The Commission will work together with the Ukrainian government and the Olena Zelenska Foundation. The Commission expects to disburse the €66 million of budget support in the next few weeks. UNOPS and UNDP have started the damage assessment of the facilities to rehabilitate on the ground. A majority of the educational facilities that will benefit from this grant are expected to be repaired, between December 2022 and September 2023, in time for the start of the next school year.

In the case of the €14 million EU grant for school buses Bank Gospodarstwa Krajowego will work with its partner on the ground, the Solidarity Fund Poland, to procure the buses in early 2023.


Russian strikes have damaged or destroyed over 2,800 education institutions so far, impacting 5.7 million school-aged children. Many simply do not have a classroom to go to. Online education does not always work, with limited power nor access to appropriate IT equipment.

To ensure continuity of education, the rehabilitation of school buildings and the provision of school buses have become a top priority for the EU. The Commission acted very quickly to ensure funding so that these children have the possibility to return to in-person education as soon as possible in the best possible conditions.

Support to education in emergencies

The EU has been providing humanitarian support to Ukraine in emergency education since the beginning of the war. This support aims to prevent and reduce disruption in education of crisis-affected children by promoting access to safe quality education.

Through our humanitarian partners, we provide needed materials, supplies and capacity building of teachers, offering psycho-social support and life-saving messages to children and education staff.

EU humanitarian aid also supports the light and medium rehabilitation of educational facilities and the establishment of digital learning centres. Through its Crisis Response Actions, the EU has been supporting the use by Ukrainian children of the Ukrainian government's ‘All-Ukrainian Schools Online Platform' and the needs for safe physical learning spaces and materials for children.  
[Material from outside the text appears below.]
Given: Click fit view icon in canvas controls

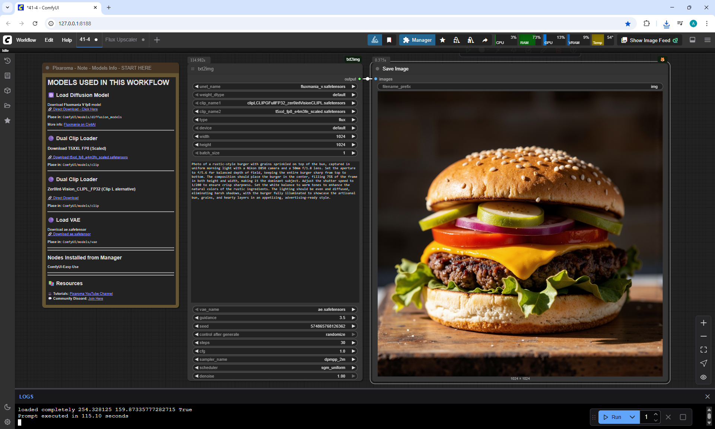Looking at the screenshot, I should click(x=703, y=350).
Support for Ukraine in the field of education

The European Commission is mobilising its instruments to support the education systems of the EU Member States receiving people that have fled Ukraine. The Commission also supports displaced students and staff, as well as those staying in Ukraine.

This is done through information provision, coordination of national efforts, current European funding instruments to address immediate needs, and through new funding and policy instruments to provide medium term support. The Commission has also set up an EU Education Solidarity Group for Ukraine supporting the countries who are hosting Ukrainian school-age children by pooling available expertise in Member States and providing guidance through the existing tools and mechanisms.

Education and training intended for displaced parents, pupils, schools and teachers, as well as those wanting to contribute to solidarity efforts in EU Member States includes links to online educational resources in Ukrainian, advice on integrating displaced children in national education systems, teaching and language support, fast track practices on the integration of teachers that have fled Ukraine into national education systems, and guidance on psycho-social support.  

The Commission has allowed for flexibility under the 2022 Erasmus+ programme in support of students and staff from Ukraine. Under the 2023 Erasmus+ calls, launched in November 2022, the Erasmus+ international actions - in particular the international credit mobility, the capacity-building projects and the Erasmus Mundus Joint Masters - will continue to be open to students, staff and higher education institutions from Ukraine. A special competitive call of €5 million was furthermore launched to support the development of an open education digital environment for Ukraine.